The hearing was originally scheduled to be open to the public but NEB communications officer Kristen Higgins said that was changed Saturday when the panel became aware of “public safety concerns.”
While she said no threat had been received, she would not elaborate on what the safety concern was, where it came from or how it was learned. But Higgins did say organizers bumped up the amount of security as a result and closed the hearing to the general pubic. She said similar hearings held in Vancouver and Victoria earlier this month were also closed to the general public.
While some of the presenters who appeared before the panel during the morning session Monday criticized the federal Conservative government, and Prime Minister Stephen Harper in particular, for not only the pipeline proposal but also Canada’s approach to dealing with climate change, others addressed the potential for an oil spill or leak, both on land and in the water off the coast, was to big a price to pay for the economic returns.
They pointed to a recent serious leak in Michigan from another Enbridge pipleline that polluted a river. The scathing report issued by U.S. federal Environmental Protection Agency harshly criticized the company for its lack of action in dealing with the Michigan oil leak both at the time of the leak and after it. The clean-up in the Kalamazoo river is still not complete nearly two years later.
Despite the barrage of criticism directed at the company Monday and the lack of support for the Northern Gateway pipeline project appears to have, a spokesman for Enbridge said Monday the company believes it does have supporters in B.C.
Ivan Giesbrecht, manager of communications Western access said the company has hosted plenty of community meetings across the province and has heard plenty of support.
But, he said , he welcomed the opportunity to hear from people here, despite the fact the pipeline will not come anywhere near to the Okanagan.
“This is a really a helpful process,” said Giesbrecht, adding the company always encourages its supporters to speak up and they have done so in the past. He pointed to the Northern Gate way Alliance, a group of pipeline supporters who have produced television ads pushing the project.
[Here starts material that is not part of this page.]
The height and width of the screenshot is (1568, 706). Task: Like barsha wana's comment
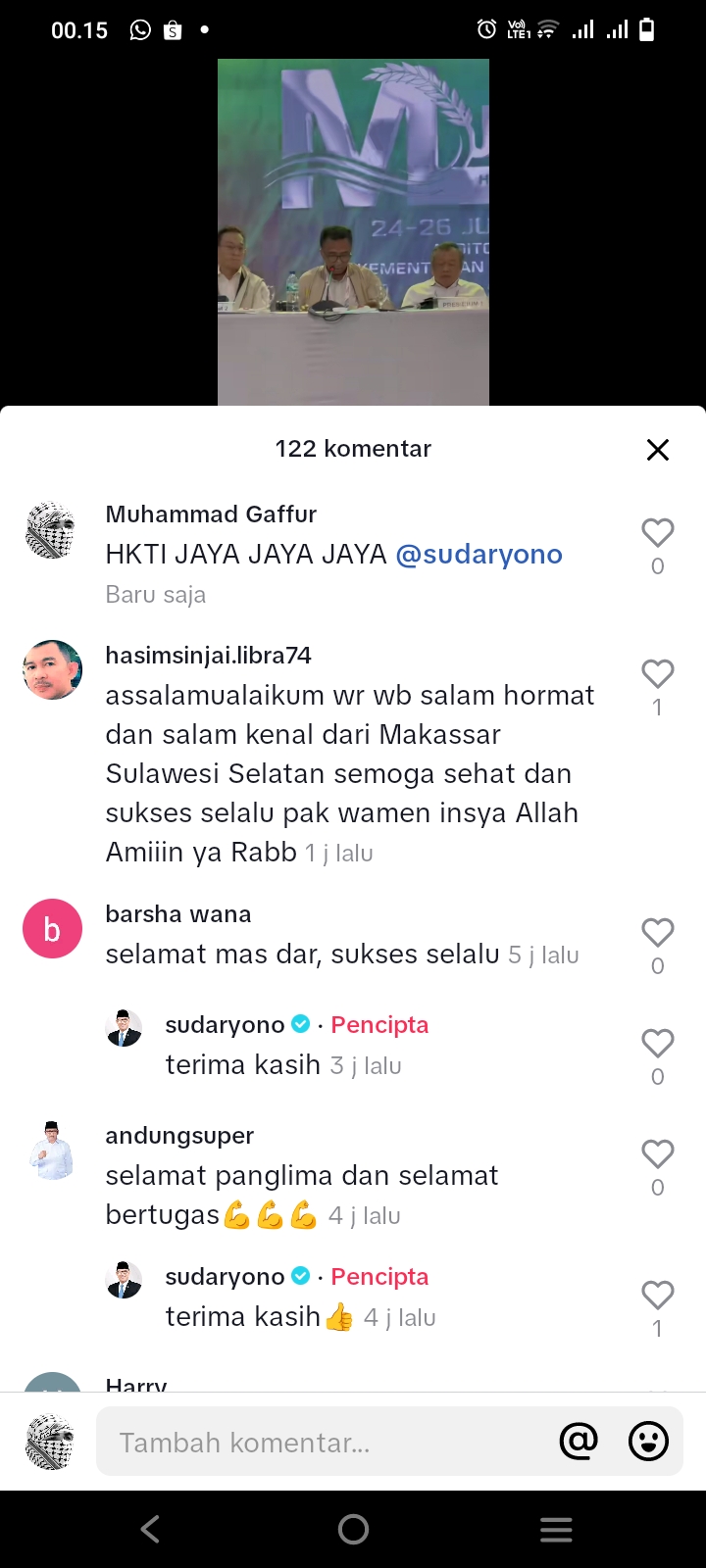point(658,933)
The one-day Kelowna hearing was the 17th of 18 scheduled for the project. The next one will extend over 10 weeks and take place in Prince Rupert this spring.
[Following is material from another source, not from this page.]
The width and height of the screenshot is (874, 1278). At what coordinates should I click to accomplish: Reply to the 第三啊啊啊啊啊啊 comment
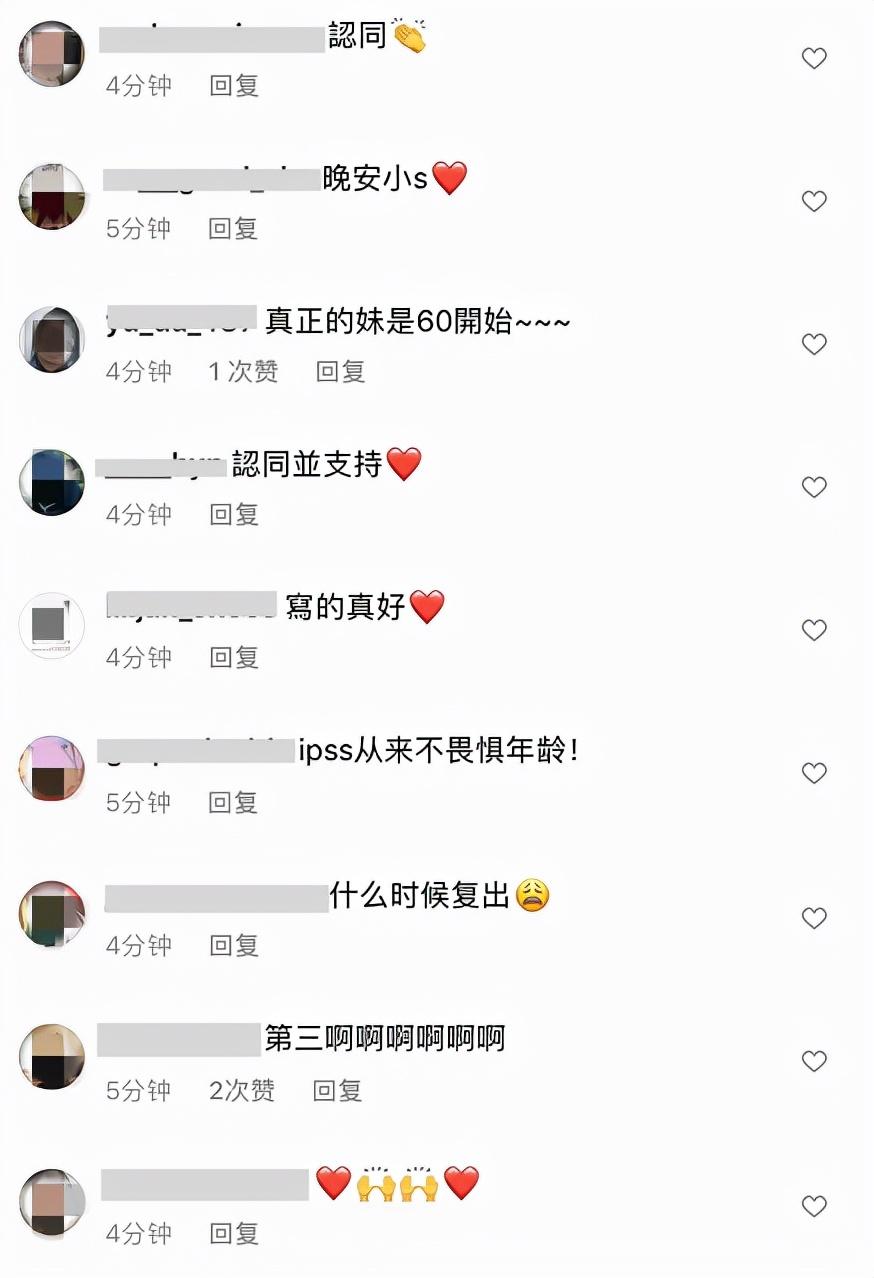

The joint panel’s report must be completed by December and then it will be up to the federal government to approve or deny Enbridge’s application for the pipeline.
On Saturday night, a “people’s summit” was held in Kelowna about the pipeline proposal featuring opponents of the plan.
Close to 400 people showed up at First United Church to hear Green Party leader and Vancouver Island MP Elizabeth May, provincial NDP energy critic Rob Fleming, filmmaker and environmental journalist Damien Gillis and Grand Chief Stewart Phillip and his wife Joan. Phillip is president of the Union of B.C. Indian Chiefs all speak out against the project.